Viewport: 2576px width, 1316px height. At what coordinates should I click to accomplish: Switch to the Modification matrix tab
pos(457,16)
──────
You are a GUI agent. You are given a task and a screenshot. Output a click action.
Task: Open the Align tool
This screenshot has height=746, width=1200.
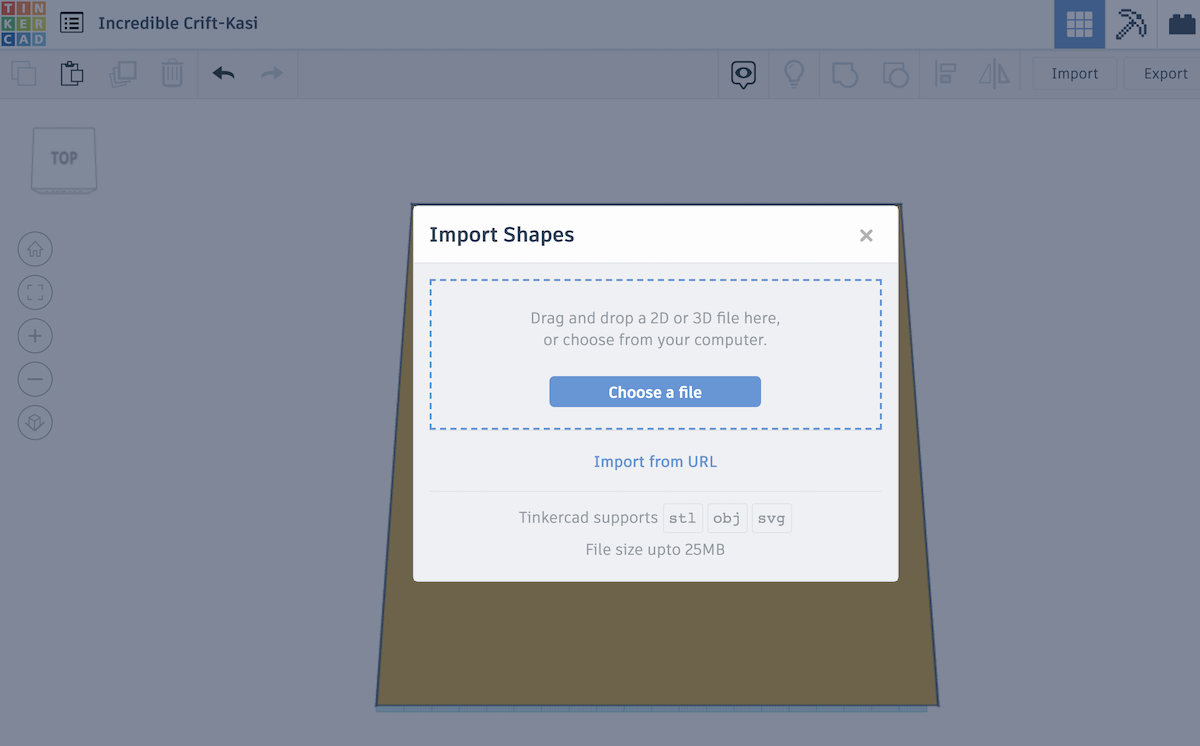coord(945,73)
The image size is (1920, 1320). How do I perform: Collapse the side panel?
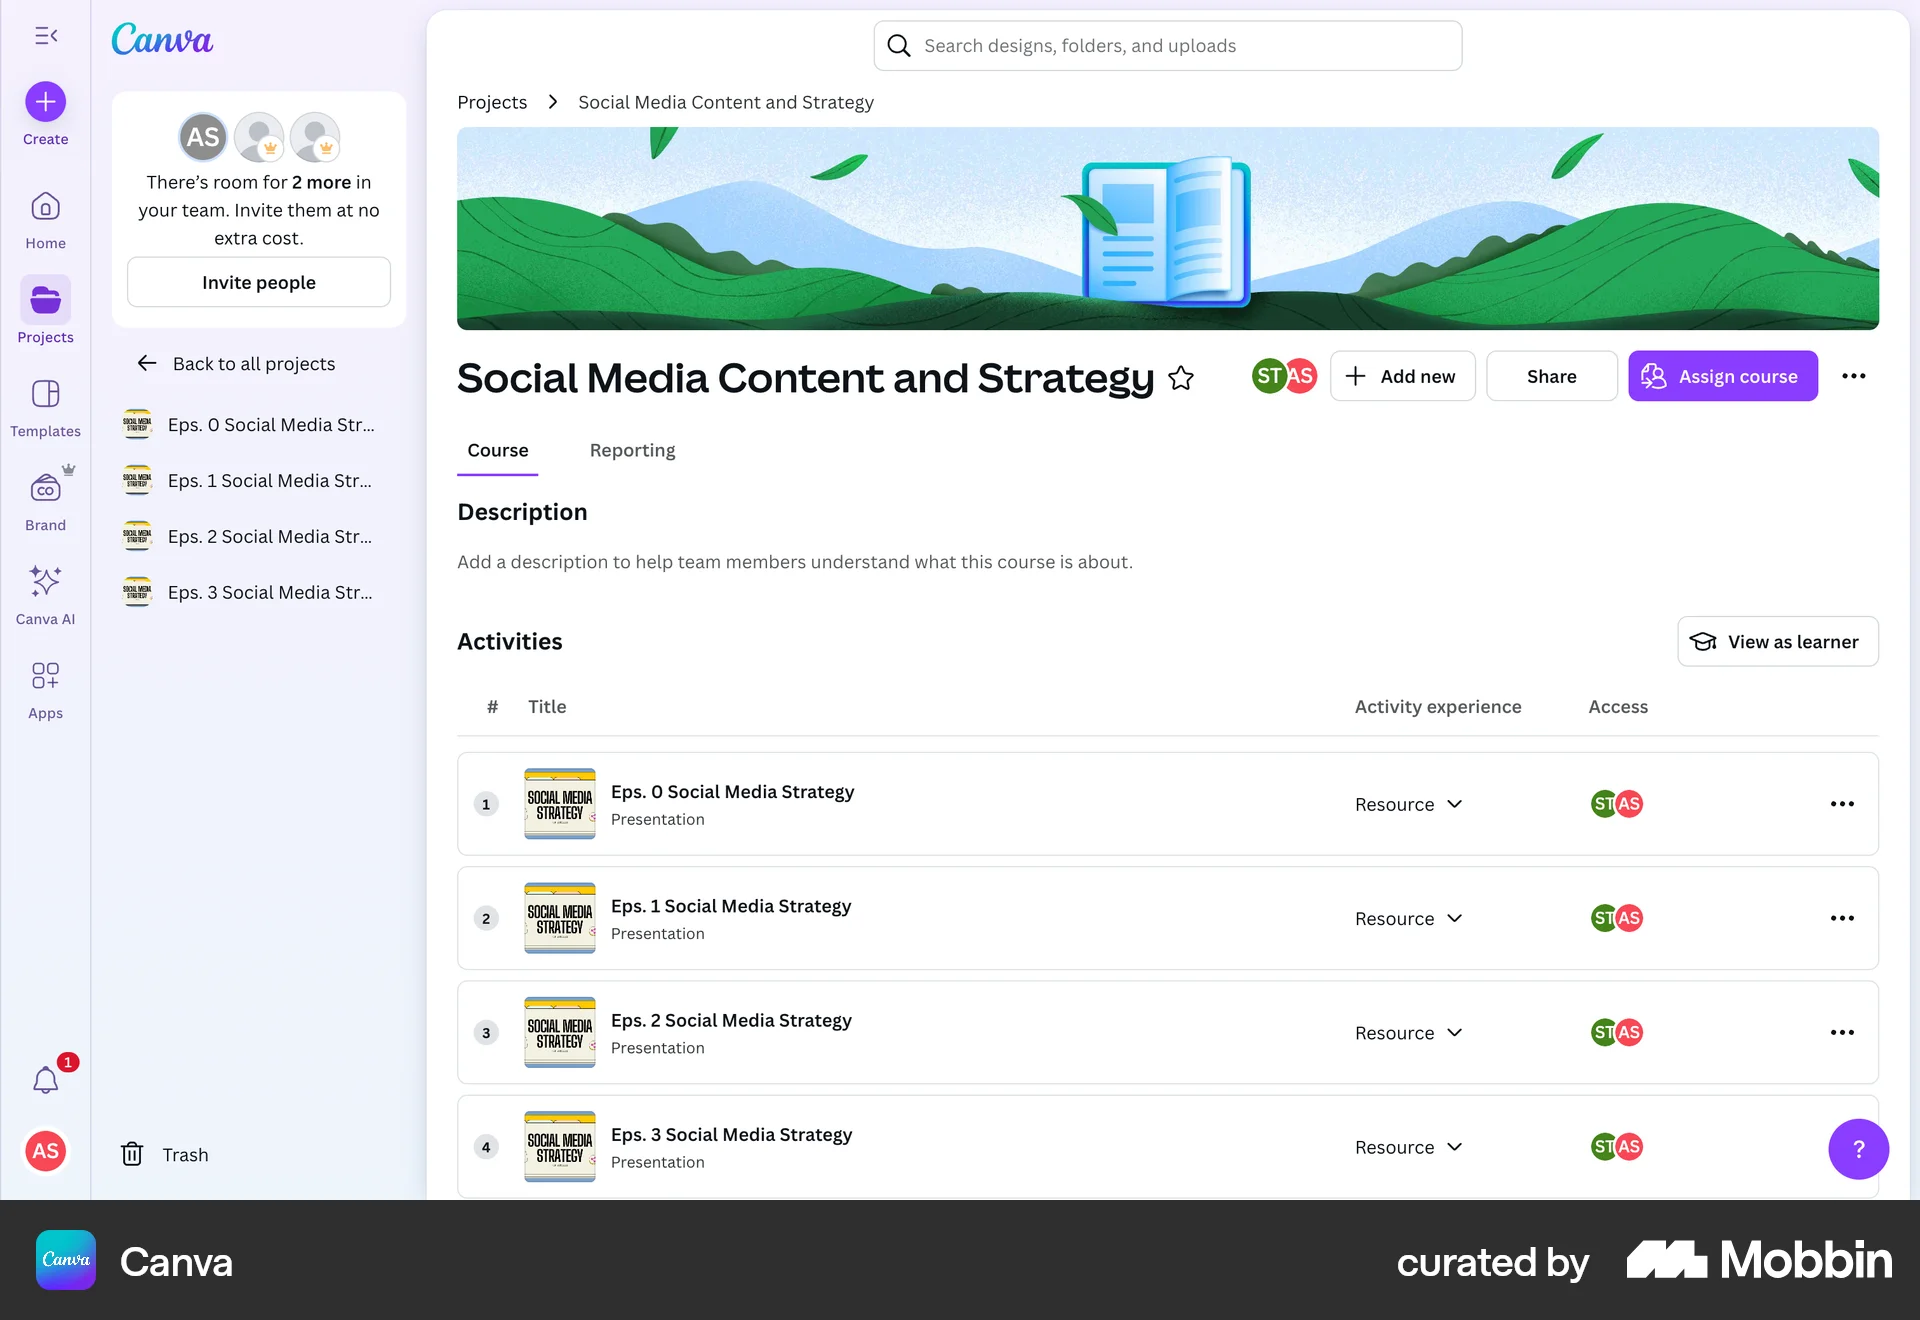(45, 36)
──────
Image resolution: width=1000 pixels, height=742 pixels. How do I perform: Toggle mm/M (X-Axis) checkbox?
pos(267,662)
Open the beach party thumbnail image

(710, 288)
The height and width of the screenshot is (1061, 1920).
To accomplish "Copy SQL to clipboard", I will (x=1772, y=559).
──────
In the part of the listing that opens with the line containing "Viewport: 2576px width, 1316px" and closes with the line containing "pos(457,16)", swap "Modification matrix" for "Transformation matrix". Return only those lines, with nothing else altered.

Viewport: 2576px width, 1316px height. At what coordinates should I click to accomplish: Switch to the Transformation matrix tab
pos(457,16)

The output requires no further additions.